The key features of the mini-robots offered by Shaler will be their small size and a large number on board one cryobot (a parent probe capable of melting ice using a built-in battery and an electric heat source and thus going deep into the ice crust).
As a result, it will be possible to significantly increase the scope of the collection of scientific data and thereby increase the likelihood of detecting traces of life.
The SWIM mini-robot concept, which has never been used on any NASA mission before, involves tiny wedge-shaped “submarines” about 12 centimeters in size and 60-75 cubic centimeters each.

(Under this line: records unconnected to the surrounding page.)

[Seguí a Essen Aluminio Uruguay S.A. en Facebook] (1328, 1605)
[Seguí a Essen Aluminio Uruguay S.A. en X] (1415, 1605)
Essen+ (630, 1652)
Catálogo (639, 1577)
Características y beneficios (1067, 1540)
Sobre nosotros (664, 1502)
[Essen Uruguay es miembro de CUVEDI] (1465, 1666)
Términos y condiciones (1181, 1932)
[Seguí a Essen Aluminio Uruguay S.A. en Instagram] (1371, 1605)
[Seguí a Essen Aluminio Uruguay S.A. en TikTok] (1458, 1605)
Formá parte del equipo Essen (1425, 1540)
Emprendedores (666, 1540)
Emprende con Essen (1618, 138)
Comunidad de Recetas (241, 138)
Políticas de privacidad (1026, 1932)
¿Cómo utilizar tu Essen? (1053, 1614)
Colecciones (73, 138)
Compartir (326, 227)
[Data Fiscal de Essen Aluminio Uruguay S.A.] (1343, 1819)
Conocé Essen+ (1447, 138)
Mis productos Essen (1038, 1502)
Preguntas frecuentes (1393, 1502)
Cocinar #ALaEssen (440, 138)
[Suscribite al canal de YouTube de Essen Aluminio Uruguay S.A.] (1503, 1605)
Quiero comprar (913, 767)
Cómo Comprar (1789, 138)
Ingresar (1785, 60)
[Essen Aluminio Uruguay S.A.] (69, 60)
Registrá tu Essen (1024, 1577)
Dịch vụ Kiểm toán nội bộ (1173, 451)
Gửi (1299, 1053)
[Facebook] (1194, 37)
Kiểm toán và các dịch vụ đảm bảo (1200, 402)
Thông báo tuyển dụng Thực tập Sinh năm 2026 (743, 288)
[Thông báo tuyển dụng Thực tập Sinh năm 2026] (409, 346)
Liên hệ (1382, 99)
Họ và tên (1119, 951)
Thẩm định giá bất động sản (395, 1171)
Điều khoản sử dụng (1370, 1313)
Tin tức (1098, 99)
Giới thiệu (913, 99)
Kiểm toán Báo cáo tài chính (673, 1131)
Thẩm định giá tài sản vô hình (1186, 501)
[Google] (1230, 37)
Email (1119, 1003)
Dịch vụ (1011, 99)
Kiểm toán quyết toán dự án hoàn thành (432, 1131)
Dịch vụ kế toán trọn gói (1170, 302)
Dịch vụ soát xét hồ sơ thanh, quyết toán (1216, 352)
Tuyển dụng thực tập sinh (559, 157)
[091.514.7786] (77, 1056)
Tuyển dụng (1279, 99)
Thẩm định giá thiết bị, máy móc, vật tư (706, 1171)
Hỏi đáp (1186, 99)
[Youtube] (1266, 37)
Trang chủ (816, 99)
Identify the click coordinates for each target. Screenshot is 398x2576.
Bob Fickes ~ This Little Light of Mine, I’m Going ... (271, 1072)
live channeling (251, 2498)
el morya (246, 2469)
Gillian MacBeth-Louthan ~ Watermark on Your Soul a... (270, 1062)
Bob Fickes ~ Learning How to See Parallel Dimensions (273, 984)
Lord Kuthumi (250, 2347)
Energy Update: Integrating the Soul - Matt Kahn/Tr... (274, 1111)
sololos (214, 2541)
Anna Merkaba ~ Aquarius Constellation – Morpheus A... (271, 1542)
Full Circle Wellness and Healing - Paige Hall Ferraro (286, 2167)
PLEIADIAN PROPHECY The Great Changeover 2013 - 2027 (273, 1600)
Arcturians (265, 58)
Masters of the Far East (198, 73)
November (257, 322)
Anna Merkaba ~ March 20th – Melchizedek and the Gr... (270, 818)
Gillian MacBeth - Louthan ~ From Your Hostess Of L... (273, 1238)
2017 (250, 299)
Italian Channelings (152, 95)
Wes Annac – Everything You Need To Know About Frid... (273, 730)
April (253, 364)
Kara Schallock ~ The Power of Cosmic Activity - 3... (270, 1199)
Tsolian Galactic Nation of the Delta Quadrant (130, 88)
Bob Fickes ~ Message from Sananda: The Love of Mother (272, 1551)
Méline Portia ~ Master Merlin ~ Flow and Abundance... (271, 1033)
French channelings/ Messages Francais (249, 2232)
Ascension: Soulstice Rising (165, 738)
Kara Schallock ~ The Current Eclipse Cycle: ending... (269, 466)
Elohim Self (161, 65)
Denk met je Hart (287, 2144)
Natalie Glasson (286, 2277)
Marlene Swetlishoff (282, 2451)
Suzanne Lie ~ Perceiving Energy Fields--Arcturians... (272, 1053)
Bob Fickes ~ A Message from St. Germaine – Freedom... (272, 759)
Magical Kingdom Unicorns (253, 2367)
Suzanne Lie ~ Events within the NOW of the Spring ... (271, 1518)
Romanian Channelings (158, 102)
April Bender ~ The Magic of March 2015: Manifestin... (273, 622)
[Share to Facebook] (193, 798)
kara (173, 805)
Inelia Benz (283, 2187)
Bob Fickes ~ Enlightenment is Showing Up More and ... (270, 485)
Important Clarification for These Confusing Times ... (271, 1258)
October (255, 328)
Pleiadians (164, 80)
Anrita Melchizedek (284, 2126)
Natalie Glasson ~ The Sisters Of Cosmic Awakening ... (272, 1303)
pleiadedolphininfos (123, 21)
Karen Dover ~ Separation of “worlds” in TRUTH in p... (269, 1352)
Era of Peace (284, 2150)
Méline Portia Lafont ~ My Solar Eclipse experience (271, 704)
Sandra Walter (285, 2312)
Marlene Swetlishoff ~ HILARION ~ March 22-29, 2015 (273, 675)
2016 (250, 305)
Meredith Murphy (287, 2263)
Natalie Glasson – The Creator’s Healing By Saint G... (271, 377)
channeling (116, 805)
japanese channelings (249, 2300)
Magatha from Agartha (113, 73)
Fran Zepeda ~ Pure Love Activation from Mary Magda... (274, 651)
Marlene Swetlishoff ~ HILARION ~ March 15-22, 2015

Approximately five dozen of these robots will fit inside a 10-centimeter cryobot compartment, which has an internal diameter of about 25 centimeters, while taking up only 15 percent of the maximum onboard payload.
Each probe will be equipped with temperature, salinity, acidity and water pressure sensors. Joint measurements with a group of coordinated floating mini-robots will reduce the chance of measurement error, as well as gain insight into the gradient of measured values, such as water temperature or salinity – since, for example.